Still, longtime followers of Castro’s career found themselves a little confused by his hard tack to the left. Cynics and critics questioned if Castro was simply leveraging the political moment to carve out a left lane on the national stage. The native son of San Antonio hadn’t always been a beacon of progressivism, particularly on matters of affordable housing in San Antonio and from his post in Obama’s administration. And unlike Elizabeth Warren or Bernie Sanders, he didn’t always show the strongest grasp on issues of economics and power on the trail. At the Netroots Nation presidential forum, a former Toys ‘R Us worker who lost her job after the retailer was decimated by private equity looters asked Castro what he would do to stop the hostile takeovers of companies by private equity firms. He didn’t have a good answer.

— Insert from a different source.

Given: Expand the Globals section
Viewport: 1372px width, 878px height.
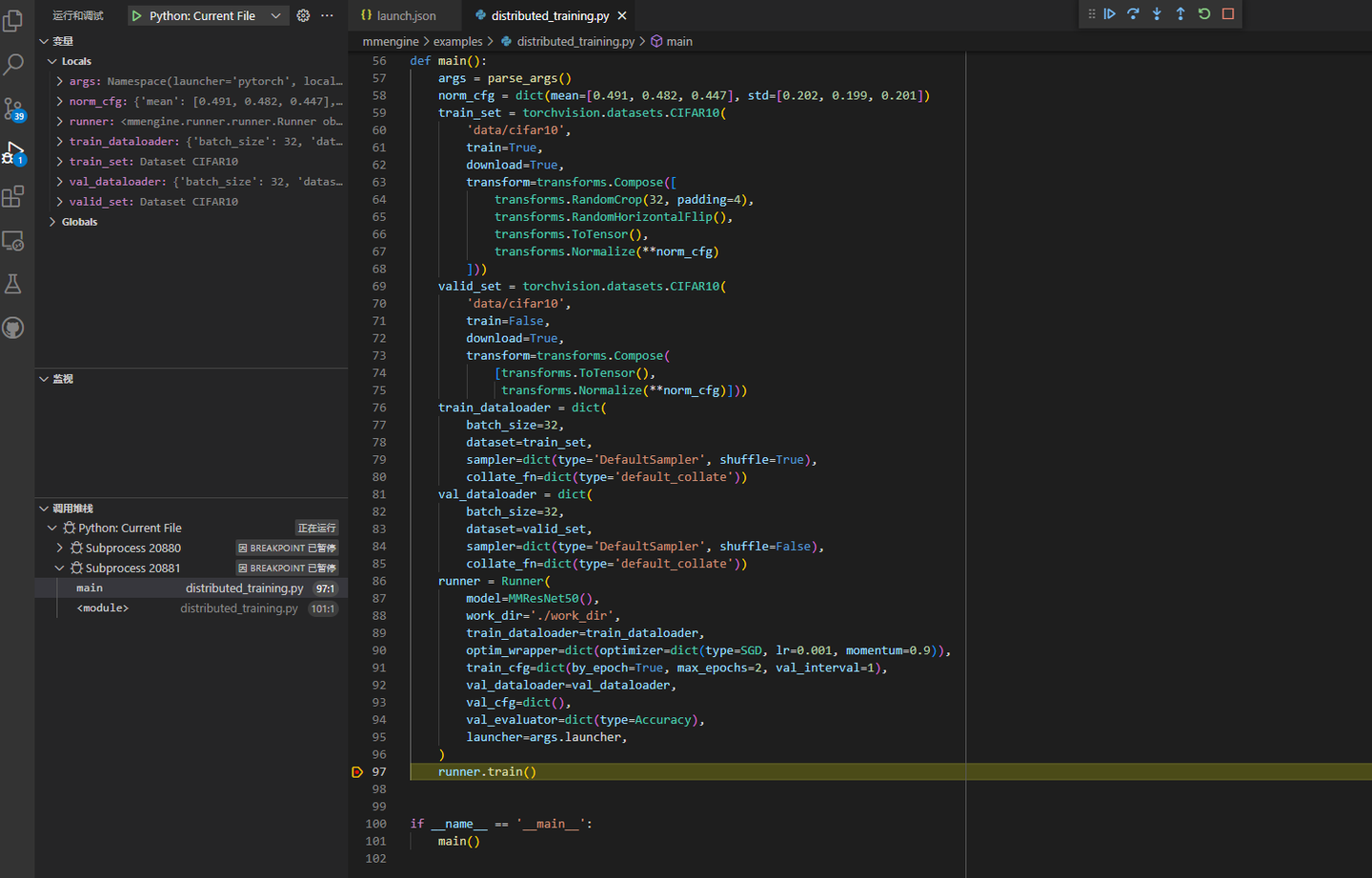Looking at the screenshot, I should [x=52, y=221].
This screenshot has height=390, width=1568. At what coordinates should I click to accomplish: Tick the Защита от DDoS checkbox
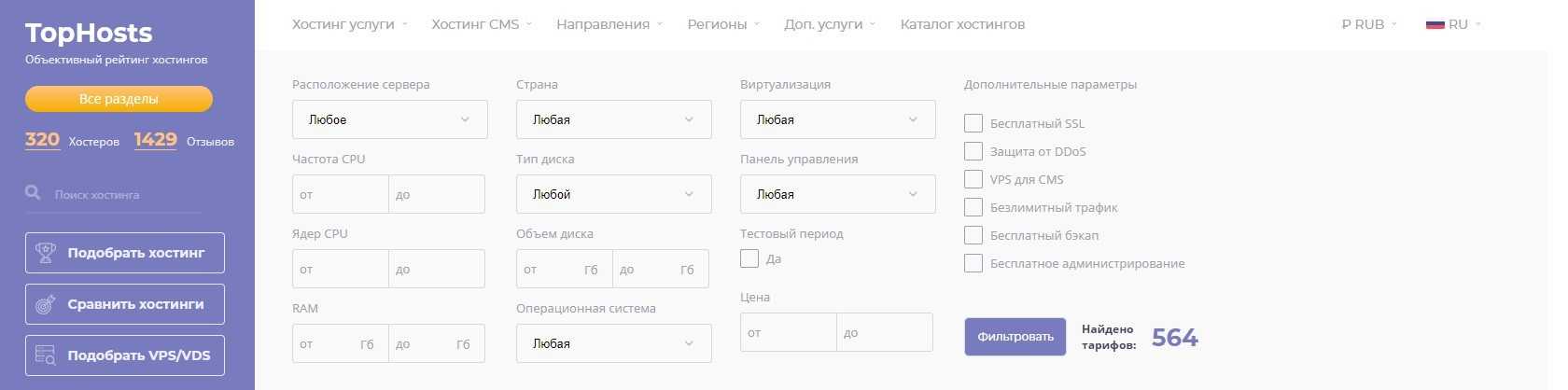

But despite the skeptics and occasional missteps, Castro stayed true to the spirit of his campaign. He could have played it a little safer, treaded lightly, and avoided topics that could unfairly get him tagged as simply the brown candidate. But instead of pivoting to the milquetoast middle, he continued to emphasize matters of poverty, mass incarceration, and the plight of migrants at the border. He was also the only candidate to call for Democrats to change their nominating process so that two of the whitest states in the union—Iowa and New Hampshire—don’t determine the outcome.
Although Castro perpetually loomed in the background of the race, he served as something of a quiet conscience of the field. In a different world, a qualified candidate like Castro would have been a top-tier contender, drawing scrutiny from the press and broadsides from his opponents. Instead, that role is filled by the now-former mayor of an Indiana city 15 times smaller than San Antonio who has no statewide or federal experience.

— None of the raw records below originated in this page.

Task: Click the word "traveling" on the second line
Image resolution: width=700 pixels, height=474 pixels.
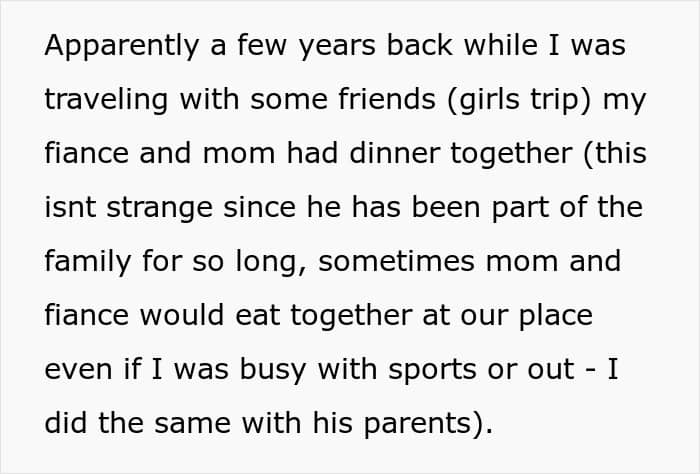Action: pos(106,100)
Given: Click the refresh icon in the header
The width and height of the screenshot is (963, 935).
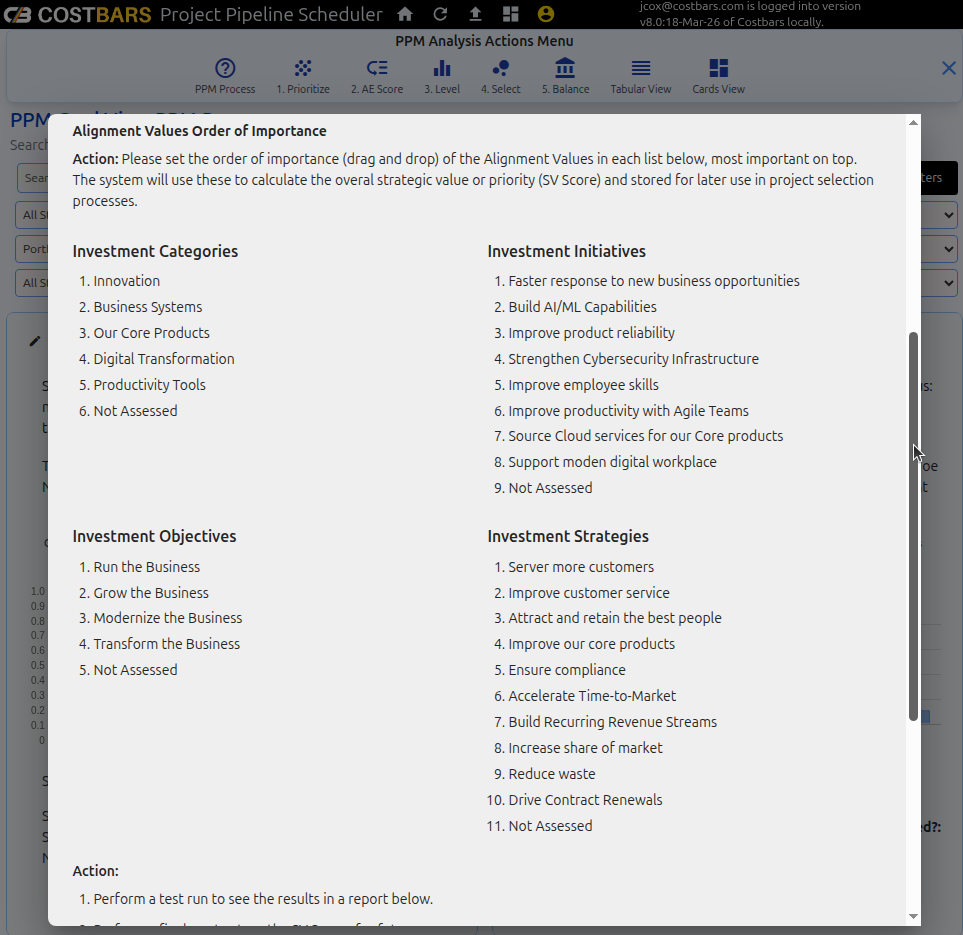Looking at the screenshot, I should click(440, 14).
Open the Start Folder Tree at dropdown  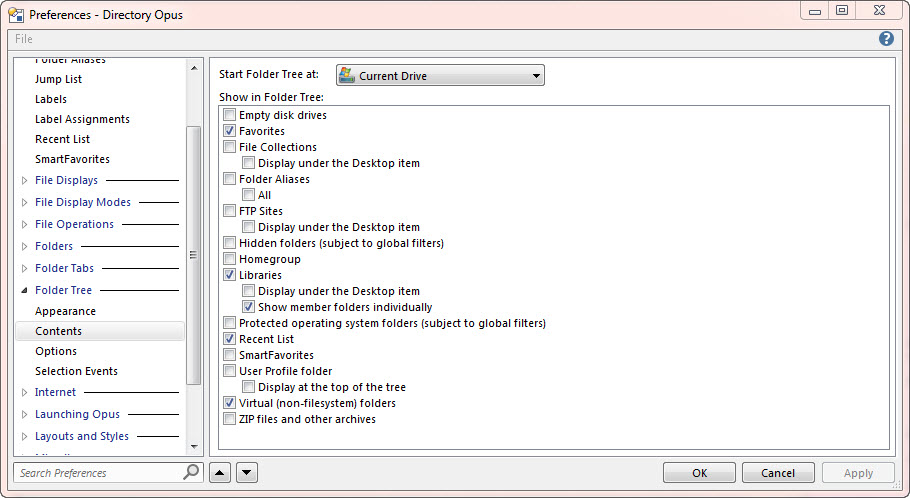point(440,76)
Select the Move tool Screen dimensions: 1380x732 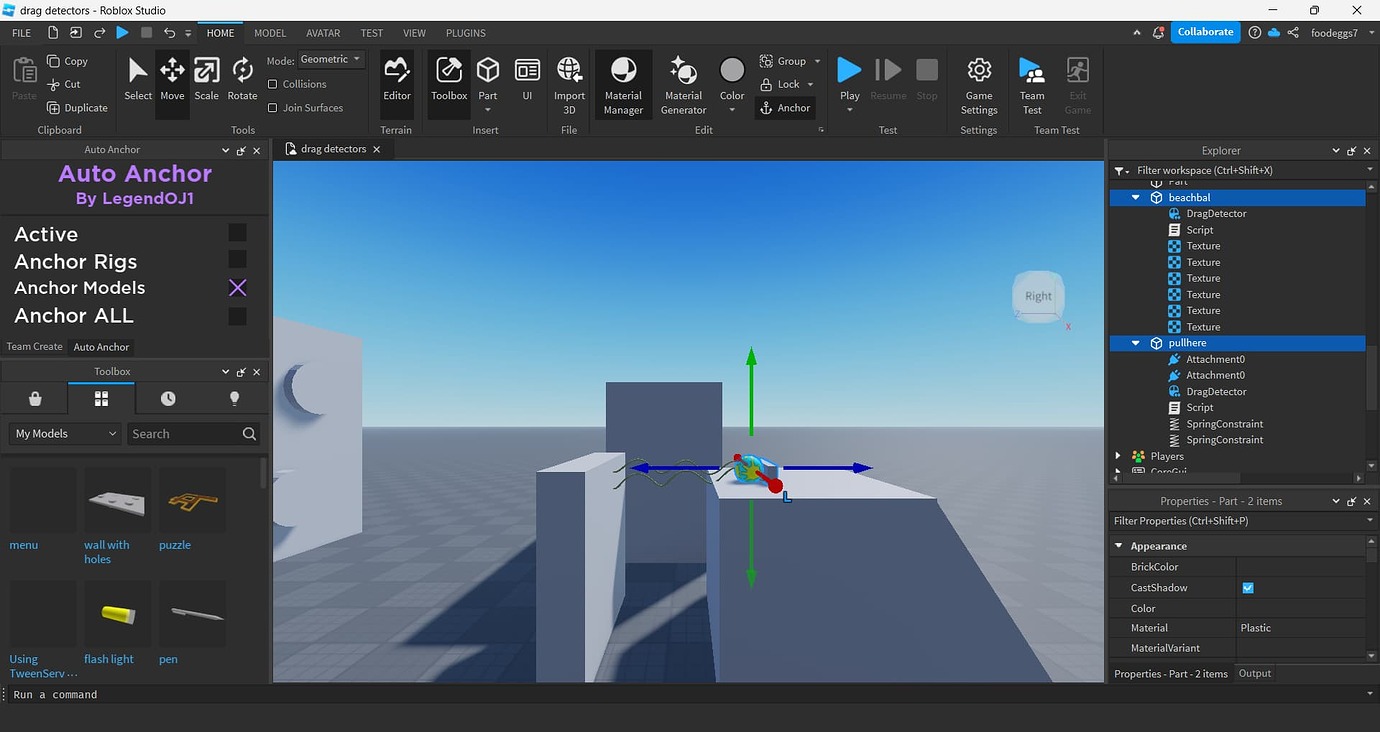tap(171, 78)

But politics hardly ever indulges the narratives of destiny and inevitability. Instead, Castro could easily find himself in a prominent cabinet position of a Democratic presidency, or even on the ticket with a nominee like his pal Warren. (He was considered a favorite for Hillary Clinton’s running mate in 2016.) But though his presidential campaign is over, his influence within the race will likely be felt as he pokes and prods from the sidelines.